**What you should do:** Collect every line in the records below that contains the word "gray".

** Material for this task follows **

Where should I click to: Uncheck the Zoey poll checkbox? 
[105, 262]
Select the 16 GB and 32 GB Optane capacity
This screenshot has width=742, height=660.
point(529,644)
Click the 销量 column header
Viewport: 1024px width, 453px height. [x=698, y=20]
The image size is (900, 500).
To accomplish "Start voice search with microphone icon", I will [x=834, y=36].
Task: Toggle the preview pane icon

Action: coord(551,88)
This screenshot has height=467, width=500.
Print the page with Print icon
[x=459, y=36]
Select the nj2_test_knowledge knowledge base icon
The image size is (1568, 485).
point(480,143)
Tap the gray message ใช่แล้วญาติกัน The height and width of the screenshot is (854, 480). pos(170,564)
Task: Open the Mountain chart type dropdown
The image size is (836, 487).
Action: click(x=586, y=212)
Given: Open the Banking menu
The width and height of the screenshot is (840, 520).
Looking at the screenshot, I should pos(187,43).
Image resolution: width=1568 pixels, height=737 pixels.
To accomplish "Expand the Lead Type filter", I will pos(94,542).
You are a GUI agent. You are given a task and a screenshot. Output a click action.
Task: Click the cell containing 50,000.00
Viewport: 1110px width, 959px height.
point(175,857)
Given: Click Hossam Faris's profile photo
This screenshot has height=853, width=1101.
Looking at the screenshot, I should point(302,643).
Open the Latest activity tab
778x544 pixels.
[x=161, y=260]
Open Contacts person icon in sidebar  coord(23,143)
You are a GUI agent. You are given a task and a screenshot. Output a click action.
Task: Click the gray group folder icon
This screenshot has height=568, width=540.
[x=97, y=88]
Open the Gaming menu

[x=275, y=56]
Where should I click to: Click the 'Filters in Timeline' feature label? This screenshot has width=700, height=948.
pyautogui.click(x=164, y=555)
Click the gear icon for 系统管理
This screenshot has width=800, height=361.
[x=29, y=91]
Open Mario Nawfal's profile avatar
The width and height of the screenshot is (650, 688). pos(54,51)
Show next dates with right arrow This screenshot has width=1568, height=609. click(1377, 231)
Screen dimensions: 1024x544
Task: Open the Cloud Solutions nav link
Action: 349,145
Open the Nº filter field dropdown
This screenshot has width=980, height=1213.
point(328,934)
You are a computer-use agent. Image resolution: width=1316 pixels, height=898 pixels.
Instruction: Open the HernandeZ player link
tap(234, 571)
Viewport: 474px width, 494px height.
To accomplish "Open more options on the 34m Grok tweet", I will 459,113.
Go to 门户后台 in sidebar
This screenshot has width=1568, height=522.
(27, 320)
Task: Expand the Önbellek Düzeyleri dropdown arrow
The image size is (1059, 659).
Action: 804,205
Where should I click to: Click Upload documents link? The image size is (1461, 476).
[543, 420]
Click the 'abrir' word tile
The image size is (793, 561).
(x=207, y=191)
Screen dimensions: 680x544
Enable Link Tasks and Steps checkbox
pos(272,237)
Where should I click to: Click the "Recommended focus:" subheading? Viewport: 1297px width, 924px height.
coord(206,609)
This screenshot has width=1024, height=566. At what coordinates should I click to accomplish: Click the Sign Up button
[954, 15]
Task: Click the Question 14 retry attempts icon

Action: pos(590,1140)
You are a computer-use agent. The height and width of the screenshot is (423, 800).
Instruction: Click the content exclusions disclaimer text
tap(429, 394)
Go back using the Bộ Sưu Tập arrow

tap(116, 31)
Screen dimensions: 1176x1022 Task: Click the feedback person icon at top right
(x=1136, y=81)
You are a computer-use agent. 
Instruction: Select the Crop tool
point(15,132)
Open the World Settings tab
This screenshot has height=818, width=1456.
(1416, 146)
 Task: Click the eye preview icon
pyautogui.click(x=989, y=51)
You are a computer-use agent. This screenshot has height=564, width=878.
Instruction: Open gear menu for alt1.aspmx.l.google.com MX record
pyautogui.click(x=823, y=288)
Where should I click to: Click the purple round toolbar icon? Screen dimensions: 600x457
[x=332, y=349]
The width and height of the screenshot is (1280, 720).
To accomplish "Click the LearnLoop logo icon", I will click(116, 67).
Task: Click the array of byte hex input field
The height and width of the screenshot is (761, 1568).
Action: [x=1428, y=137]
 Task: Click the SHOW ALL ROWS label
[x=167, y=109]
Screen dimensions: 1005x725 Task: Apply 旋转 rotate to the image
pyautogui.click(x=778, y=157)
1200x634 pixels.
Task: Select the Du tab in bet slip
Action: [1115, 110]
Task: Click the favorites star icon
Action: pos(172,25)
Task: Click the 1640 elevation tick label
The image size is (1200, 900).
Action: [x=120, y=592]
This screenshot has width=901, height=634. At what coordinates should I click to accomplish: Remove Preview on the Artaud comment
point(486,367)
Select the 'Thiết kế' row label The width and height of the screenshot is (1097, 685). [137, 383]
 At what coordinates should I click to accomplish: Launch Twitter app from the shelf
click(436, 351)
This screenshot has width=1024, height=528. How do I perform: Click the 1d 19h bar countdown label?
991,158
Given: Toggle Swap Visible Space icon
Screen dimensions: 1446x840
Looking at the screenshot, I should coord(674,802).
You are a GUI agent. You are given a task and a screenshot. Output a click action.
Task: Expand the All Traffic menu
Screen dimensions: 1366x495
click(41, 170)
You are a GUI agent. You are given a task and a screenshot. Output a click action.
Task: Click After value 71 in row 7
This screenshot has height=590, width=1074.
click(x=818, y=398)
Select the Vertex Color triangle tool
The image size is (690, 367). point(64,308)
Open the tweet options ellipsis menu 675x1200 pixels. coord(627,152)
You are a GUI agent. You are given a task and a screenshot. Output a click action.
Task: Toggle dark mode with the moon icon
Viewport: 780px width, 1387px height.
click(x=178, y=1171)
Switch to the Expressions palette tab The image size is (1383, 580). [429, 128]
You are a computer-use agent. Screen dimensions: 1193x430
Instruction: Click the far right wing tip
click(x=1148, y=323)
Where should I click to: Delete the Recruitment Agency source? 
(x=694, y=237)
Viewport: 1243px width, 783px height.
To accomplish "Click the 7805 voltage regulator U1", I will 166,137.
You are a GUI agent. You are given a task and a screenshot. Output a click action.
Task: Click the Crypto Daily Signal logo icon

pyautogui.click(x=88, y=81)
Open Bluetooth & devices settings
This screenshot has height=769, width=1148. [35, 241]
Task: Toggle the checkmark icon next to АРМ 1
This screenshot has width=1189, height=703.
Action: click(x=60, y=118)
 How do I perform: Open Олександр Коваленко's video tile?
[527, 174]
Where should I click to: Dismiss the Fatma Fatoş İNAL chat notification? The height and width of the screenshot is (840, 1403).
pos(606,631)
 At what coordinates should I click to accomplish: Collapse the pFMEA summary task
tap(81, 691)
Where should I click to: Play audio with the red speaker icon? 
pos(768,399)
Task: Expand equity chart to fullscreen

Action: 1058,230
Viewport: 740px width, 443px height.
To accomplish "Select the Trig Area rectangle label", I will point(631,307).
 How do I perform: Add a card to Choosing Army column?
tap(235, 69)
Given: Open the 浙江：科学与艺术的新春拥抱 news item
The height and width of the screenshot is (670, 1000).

** End of Material for this task **

**Expected answer:**
Tap the gray message ใช่แล้วญาติกัน The height and width of the screenshot is (854, 480). pos(170,564)
Task: Click the gray group folder icon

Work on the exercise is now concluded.